Passage to read:
——————————

Soderbergh's muckraking crowd-pleaser from 2000, Erin Brockovich, might have been the most pleasant surprise of my re-viewing marathon over the past few weeks. I remembered it as sort of square and dull, but it holds up very well—a funny, funky story told with visual flair. Yes, Roberts is terrific, but so are Albert Finney and Aaron Eckhart, and nearly every scene is bright and sun-drenched, mirroring the harsh light Erin's investigation brings on PG&E—but also on her own character flaws.
And Soderbergh's first feature, Sex, Lies and Videotape, might feel (22 years later) a little bit familiar—mostly because of the legions of soft-spoken, lower-case Sundance Specials it foretold. But at its heart, it's still a lovely relationship drama, a string quartet of arousal, betrayal, and difficult truths.
Six Worthwhile Divertissements
They might no longer feel particularly fresh; they may seem as though they were directed on autopilot. But these six pictures still have the snap and pop that's Soderbergh's trademark, and you'd never turn one of them off if you ran across it on TBS.
First among them, of course, are the three Ocean's movies that proved Soderbergh's hit-maker credentials. Star-studded, deadpan, insouciant "thrillers" that are out to amuse far more than thrill, they're all eminently watchable. I give the edge to Ocean's Twelve (2004) for its foolish and wonderful twist of Julia Roberts playing Tess playing Julia Roberts.
Similarly star-studded but far more dour, this week's Contagionis a perfectly smart disaster flick with relatively few tricks up its sleeve. Nonetheless, it's brutally effective, and offers small grace notes of complex emotion that seem very much like Soderbergh's influence—the collegial relationship between researchers Jennifer Ehle and Demetri Martin, or the sight of Matt Damon's high-school daughter making snow angels with her boyfriend as he tries to pressure her into a single dangerous kiss.
Soderbergh didn't wind up caring much for his fourth movie, The Underneath—frustrations with it led him to his Schizopolis experiment—but it's a sharp-edged artifact of the mid-'90s neo-noir movement, with an appealing performance from Peter Gallagher at its center. (It's on Netflix Instant.)

——————————

What you will do:
• A. Repeat the part of the Soderbergh film review from "First among them, of" up to and including "playing Julia Roberts.".
• B. In the Soderbergh film review, which of the three Ocean's movies gets the edge?
• C. Decide whether each statement matches the Soderbergh film review, answering yes or no and quoting the words that settle it: (i) The writer had remembered Erin Brockovich as square and dull. (ii) Soderbergh ended up very fond of The Underneath. (iii) Sex, Lies and Videotape was Soderbergh's first feature.
The listing has nothing to do with the Soderbergh film review.

——————————

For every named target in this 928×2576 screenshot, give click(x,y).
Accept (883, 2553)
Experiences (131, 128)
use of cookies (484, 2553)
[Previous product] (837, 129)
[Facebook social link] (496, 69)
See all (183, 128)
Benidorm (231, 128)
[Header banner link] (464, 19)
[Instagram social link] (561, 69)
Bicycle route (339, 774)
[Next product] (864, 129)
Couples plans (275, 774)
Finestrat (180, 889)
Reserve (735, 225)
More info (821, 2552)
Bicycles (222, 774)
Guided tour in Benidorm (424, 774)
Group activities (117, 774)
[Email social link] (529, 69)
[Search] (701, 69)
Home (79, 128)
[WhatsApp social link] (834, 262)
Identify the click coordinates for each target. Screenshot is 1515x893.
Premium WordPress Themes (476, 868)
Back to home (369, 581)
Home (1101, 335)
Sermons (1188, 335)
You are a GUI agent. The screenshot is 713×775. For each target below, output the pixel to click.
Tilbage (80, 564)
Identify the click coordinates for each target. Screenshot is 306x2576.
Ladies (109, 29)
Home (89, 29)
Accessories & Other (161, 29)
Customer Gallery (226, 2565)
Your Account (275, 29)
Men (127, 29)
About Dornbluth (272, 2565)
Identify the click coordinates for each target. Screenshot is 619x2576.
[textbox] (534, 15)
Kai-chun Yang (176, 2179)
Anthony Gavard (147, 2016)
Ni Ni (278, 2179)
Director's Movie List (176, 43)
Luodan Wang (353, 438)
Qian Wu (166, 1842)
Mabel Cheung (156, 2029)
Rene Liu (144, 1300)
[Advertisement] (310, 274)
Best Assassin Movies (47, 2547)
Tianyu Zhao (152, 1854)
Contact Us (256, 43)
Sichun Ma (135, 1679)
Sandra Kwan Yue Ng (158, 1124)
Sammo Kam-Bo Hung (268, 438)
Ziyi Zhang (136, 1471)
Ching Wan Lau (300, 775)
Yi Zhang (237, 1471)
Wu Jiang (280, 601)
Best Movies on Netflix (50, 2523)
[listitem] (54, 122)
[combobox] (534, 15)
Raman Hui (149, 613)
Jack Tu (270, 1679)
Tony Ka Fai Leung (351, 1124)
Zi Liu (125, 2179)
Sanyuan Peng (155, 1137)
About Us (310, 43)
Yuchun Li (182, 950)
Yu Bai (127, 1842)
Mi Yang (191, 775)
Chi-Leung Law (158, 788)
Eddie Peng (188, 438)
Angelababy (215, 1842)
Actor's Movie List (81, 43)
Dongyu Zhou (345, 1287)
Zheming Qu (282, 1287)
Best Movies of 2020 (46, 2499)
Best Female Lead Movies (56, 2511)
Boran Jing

——————————

The answers:
• A.
First among them, of course, are the three Ocean's movies that proved Soderbergh's hit-maker credentials. Star-studded, deadpan, insouciant "thrillers" that are out to amuse far more than thrill, they're all eminently watchable. I give the edge to Ocean's Twelve (2004) for its foolish and wonderful twist of Julia Roberts playing Tess playing Julia Roberts.

• B. Ocean's Twelve (2004).

• C.
(i) Yes: "I remembered it as sort of square and dull"
(ii) No: "Soderbergh didn't wind up caring much for his fourth movie, The Underneath"
(iii) Yes: "And Soderbergh's first feature, Sex, Lies and Videotape"